# [WHAT NEEDS TO BE DONE]
Copy the data exactly. No line may be skipped.

# [DATA LISTING]
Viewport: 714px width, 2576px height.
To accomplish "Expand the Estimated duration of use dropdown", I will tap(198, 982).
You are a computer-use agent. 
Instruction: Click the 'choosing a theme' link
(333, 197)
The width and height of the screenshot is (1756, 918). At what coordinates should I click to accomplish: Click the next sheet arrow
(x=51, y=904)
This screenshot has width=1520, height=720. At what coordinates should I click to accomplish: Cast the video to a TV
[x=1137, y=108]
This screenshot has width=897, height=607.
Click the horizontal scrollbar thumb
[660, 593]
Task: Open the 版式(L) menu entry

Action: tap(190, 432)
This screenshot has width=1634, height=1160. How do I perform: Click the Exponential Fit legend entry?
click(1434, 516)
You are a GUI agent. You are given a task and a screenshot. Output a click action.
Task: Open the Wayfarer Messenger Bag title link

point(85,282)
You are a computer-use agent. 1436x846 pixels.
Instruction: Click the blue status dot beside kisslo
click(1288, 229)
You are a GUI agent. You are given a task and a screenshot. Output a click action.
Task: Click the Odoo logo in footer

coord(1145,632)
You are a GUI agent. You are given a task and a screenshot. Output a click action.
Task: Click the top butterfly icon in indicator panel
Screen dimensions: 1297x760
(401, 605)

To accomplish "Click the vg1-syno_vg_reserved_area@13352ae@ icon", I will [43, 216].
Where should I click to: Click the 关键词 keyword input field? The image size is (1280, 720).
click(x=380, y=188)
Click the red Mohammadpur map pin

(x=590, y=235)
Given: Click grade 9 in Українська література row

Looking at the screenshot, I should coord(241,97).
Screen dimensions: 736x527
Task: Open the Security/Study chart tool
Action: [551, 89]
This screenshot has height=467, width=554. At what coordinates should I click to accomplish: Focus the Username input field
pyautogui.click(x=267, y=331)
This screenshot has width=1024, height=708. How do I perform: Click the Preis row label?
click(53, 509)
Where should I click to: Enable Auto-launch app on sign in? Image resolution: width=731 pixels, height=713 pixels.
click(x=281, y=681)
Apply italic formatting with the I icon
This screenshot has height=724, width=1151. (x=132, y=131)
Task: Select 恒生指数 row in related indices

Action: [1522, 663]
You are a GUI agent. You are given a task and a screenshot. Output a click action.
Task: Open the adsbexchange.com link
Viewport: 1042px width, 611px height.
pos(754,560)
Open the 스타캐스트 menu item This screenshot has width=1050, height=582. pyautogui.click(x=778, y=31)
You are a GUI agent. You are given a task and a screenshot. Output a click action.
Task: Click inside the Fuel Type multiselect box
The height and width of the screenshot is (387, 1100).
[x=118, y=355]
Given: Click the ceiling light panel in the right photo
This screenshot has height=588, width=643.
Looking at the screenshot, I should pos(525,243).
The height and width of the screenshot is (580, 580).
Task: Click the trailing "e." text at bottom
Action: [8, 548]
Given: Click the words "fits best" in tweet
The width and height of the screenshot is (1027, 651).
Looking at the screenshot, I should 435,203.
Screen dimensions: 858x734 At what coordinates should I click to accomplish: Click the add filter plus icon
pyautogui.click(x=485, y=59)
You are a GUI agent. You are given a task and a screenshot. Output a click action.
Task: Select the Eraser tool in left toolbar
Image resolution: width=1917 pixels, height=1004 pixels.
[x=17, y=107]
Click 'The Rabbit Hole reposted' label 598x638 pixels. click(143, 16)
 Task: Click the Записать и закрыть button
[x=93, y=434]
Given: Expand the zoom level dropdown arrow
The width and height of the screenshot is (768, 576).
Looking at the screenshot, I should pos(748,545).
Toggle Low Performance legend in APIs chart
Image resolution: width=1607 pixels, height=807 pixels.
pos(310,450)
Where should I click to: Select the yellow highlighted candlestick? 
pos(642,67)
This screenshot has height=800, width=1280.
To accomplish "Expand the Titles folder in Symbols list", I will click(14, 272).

# [SOLUTION FOR THIS TASK]
Viewport: 714px width, 2576px height.
To accomplish "Expand the Estimated duration of use dropdown", I will tap(198, 982).
You are a computer-use agent. 
Instruction: Click the 'choosing a theme' link
(333, 197)
The width and height of the screenshot is (1756, 918). At what coordinates should I click to accomplish: Click the next sheet arrow
(x=51, y=904)
This screenshot has width=1520, height=720. At what coordinates should I click to accomplish: Cast the video to a TV
[x=1137, y=108]
This screenshot has width=897, height=607.
Click the horizontal scrollbar thumb
[660, 593]
Task: Open the 版式(L) menu entry

Action: tap(190, 432)
This screenshot has width=1634, height=1160. How do I perform: Click the Exponential Fit legend entry?
click(1434, 516)
You are a GUI agent. You are given a task and a screenshot. Output a click action.
Task: Open the Wayfarer Messenger Bag title link

point(85,282)
You are a computer-use agent. 1436x846 pixels.
Instruction: Click the blue status dot beside kisslo
click(1288, 229)
You are a GUI agent. You are given a task and a screenshot. Output a click action.
Task: Click the Odoo logo in footer

coord(1145,632)
You are a GUI agent. You are given a task and a screenshot. Output a click action.
Task: Click the top butterfly icon in indicator panel
Screen dimensions: 1297x760
(401, 605)

To accomplish "Click the vg1-syno_vg_reserved_area@13352ae@ icon", I will [43, 216].
Where should I click to: Click the 关键词 keyword input field? The image size is (1280, 720).
click(x=380, y=188)
Click the red Mohammadpur map pin

(x=590, y=235)
Given: Click grade 9 in Українська література row

Looking at the screenshot, I should coord(241,97).
Screen dimensions: 736x527
Task: Open the Security/Study chart tool
Action: [551, 89]
This screenshot has height=467, width=554. At what coordinates should I click to accomplish: Focus the Username input field
pyautogui.click(x=267, y=331)
This screenshot has width=1024, height=708. How do I perform: Click the Preis row label?
click(53, 509)
Where should I click to: Enable Auto-launch app on sign in? Image resolution: width=731 pixels, height=713 pixels.
click(x=281, y=681)
Apply italic formatting with the I icon
This screenshot has height=724, width=1151. (x=132, y=131)
Task: Select 恒生指数 row in related indices

Action: [1522, 663]
You are a GUI agent. You are given a task and a screenshot. Output a click action.
Task: Open the adsbexchange.com link
Viewport: 1042px width, 611px height.
pos(754,560)
Open the 스타캐스트 menu item This screenshot has width=1050, height=582. pyautogui.click(x=778, y=31)
You are a GUI agent. You are given a task and a screenshot. Output a click action.
Task: Click inside the Fuel Type multiselect box
The height and width of the screenshot is (387, 1100).
[x=118, y=355]
Given: Click the ceiling light panel in the right photo
This screenshot has height=588, width=643.
Looking at the screenshot, I should pos(525,243).
The height and width of the screenshot is (580, 580).
Task: Click the trailing "e." text at bottom
Action: [8, 548]
Given: Click the words "fits best" in tweet
The width and height of the screenshot is (1027, 651).
Looking at the screenshot, I should 435,203.
Screen dimensions: 858x734 At what coordinates should I click to accomplish: Click the add filter plus icon
pyautogui.click(x=485, y=59)
You are a GUI agent. You are given a task and a screenshot. Output a click action.
Task: Select the Eraser tool in left toolbar
Image resolution: width=1917 pixels, height=1004 pixels.
[x=17, y=107]
Click 'The Rabbit Hole reposted' label 598x638 pixels. click(143, 16)
 Task: Click the Записать и закрыть button
[x=93, y=434]
Given: Expand the zoom level dropdown arrow
The width and height of the screenshot is (768, 576).
Looking at the screenshot, I should pos(748,545).
Toggle Low Performance legend in APIs chart
Image resolution: width=1607 pixels, height=807 pixels.
pos(310,450)
Where should I click to: Select the yellow highlighted candlestick? 
pos(642,67)
This screenshot has height=800, width=1280.
To accomplish "Expand the Titles folder in Symbols list", I will click(14, 272).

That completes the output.